Your response must be made up of each line in the data below that contains the string "Open".
=-=-=-=-=
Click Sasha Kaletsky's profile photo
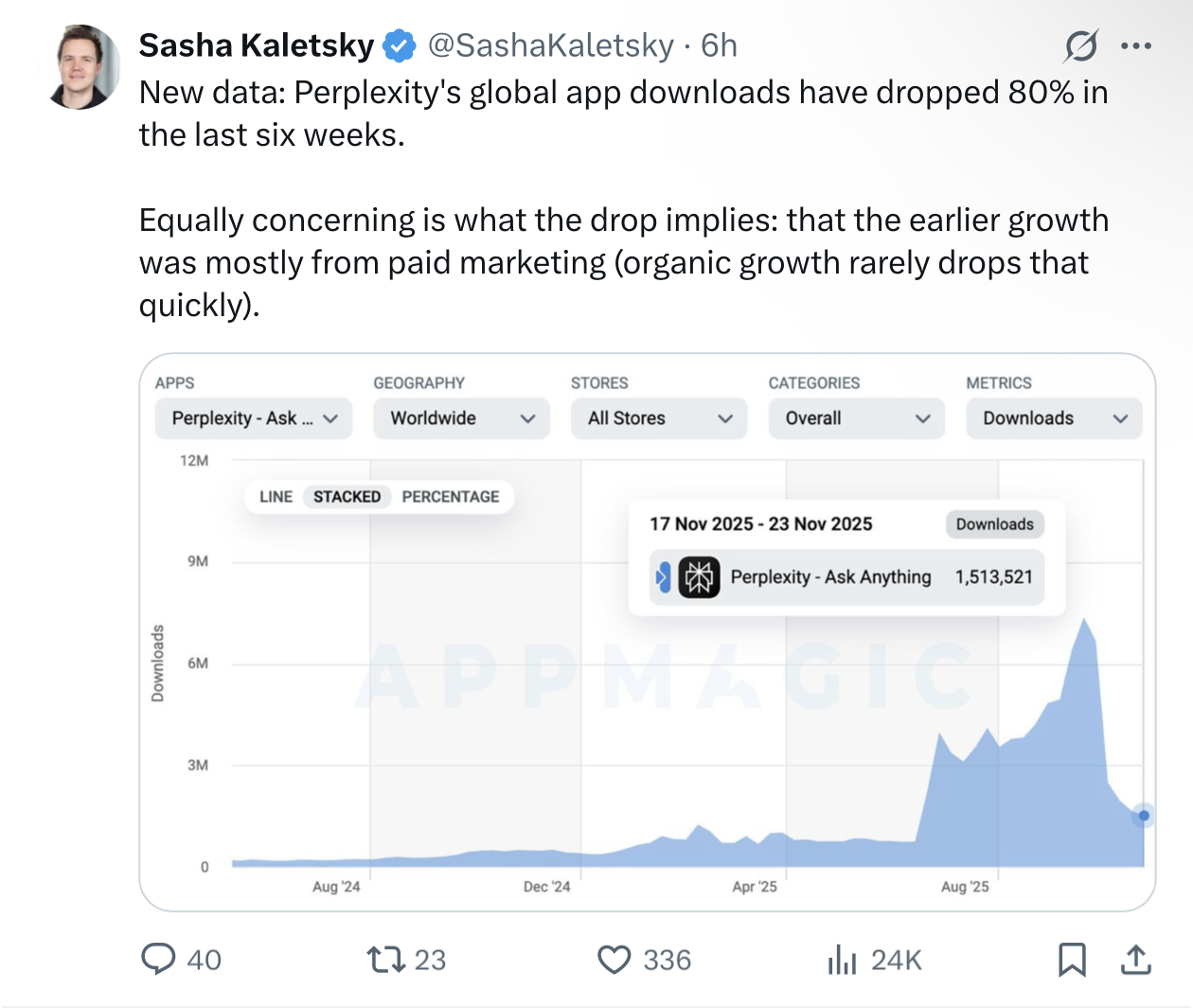The width and height of the screenshot is (1193, 1008). pos(85,66)
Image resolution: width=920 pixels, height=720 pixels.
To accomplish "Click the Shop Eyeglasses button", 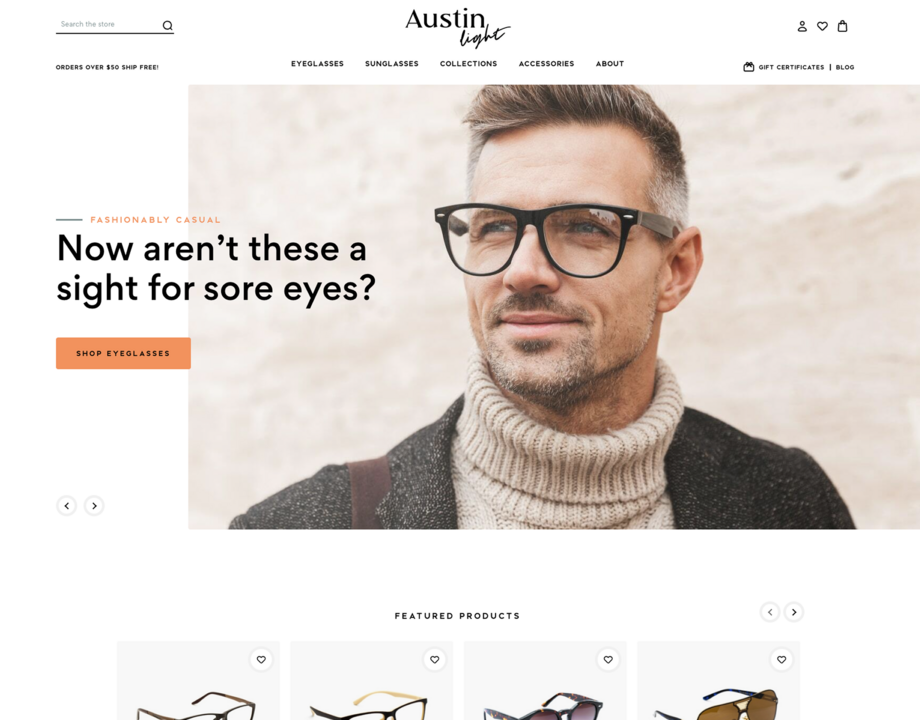I will coord(123,353).
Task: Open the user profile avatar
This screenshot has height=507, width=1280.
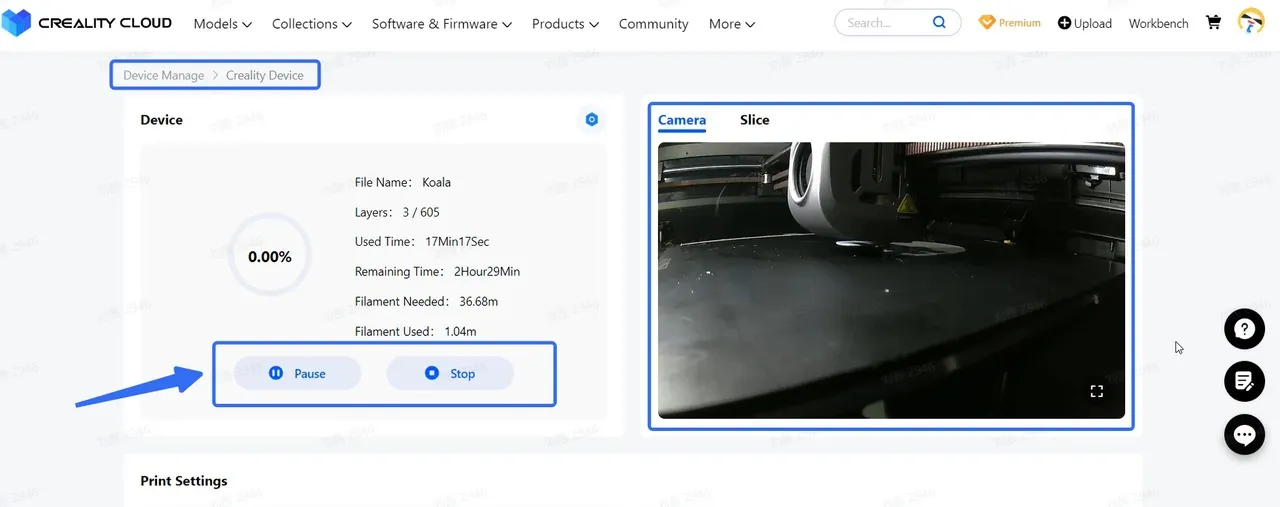Action: click(x=1250, y=22)
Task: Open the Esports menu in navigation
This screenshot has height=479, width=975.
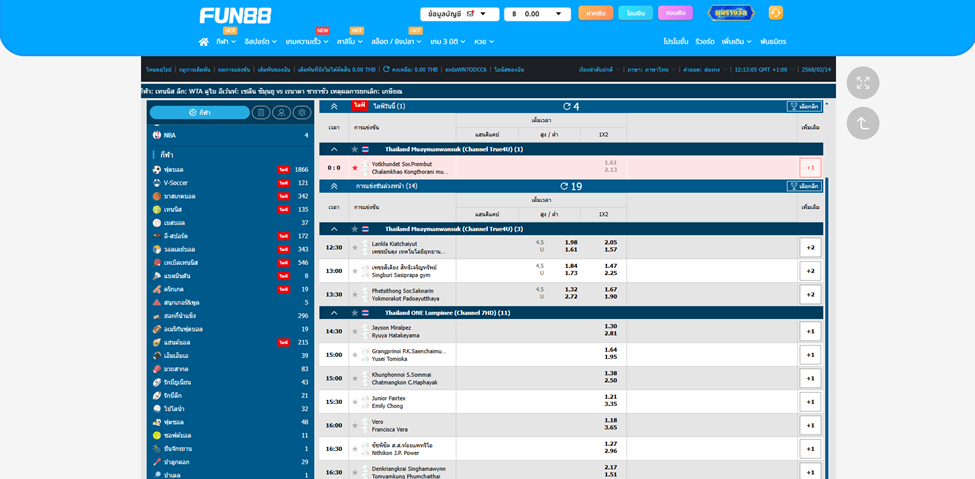Action: click(x=260, y=42)
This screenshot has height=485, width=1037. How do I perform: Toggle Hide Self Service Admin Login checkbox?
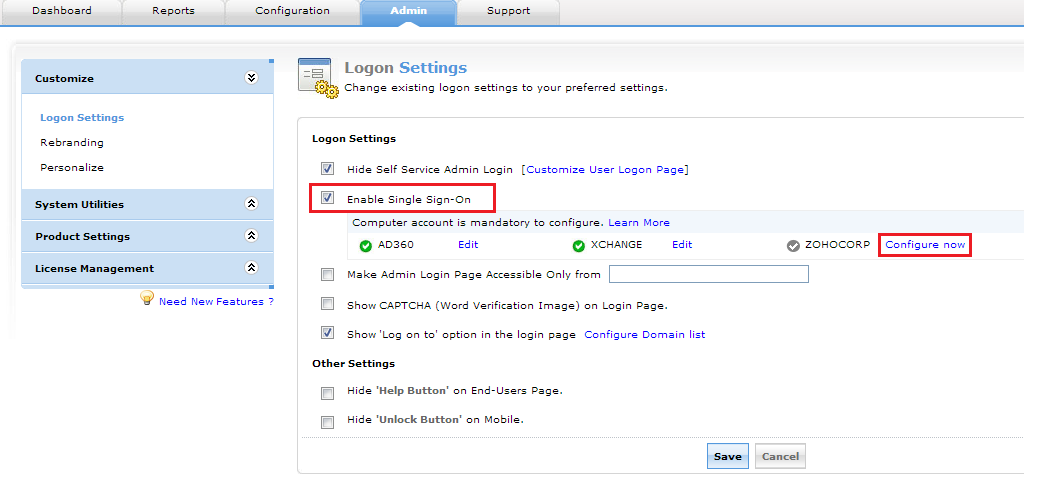(327, 169)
=-=-=-=-=
Reply to the task:
Task: Open the user profile avatar
Task: Open the Esports menu in navigation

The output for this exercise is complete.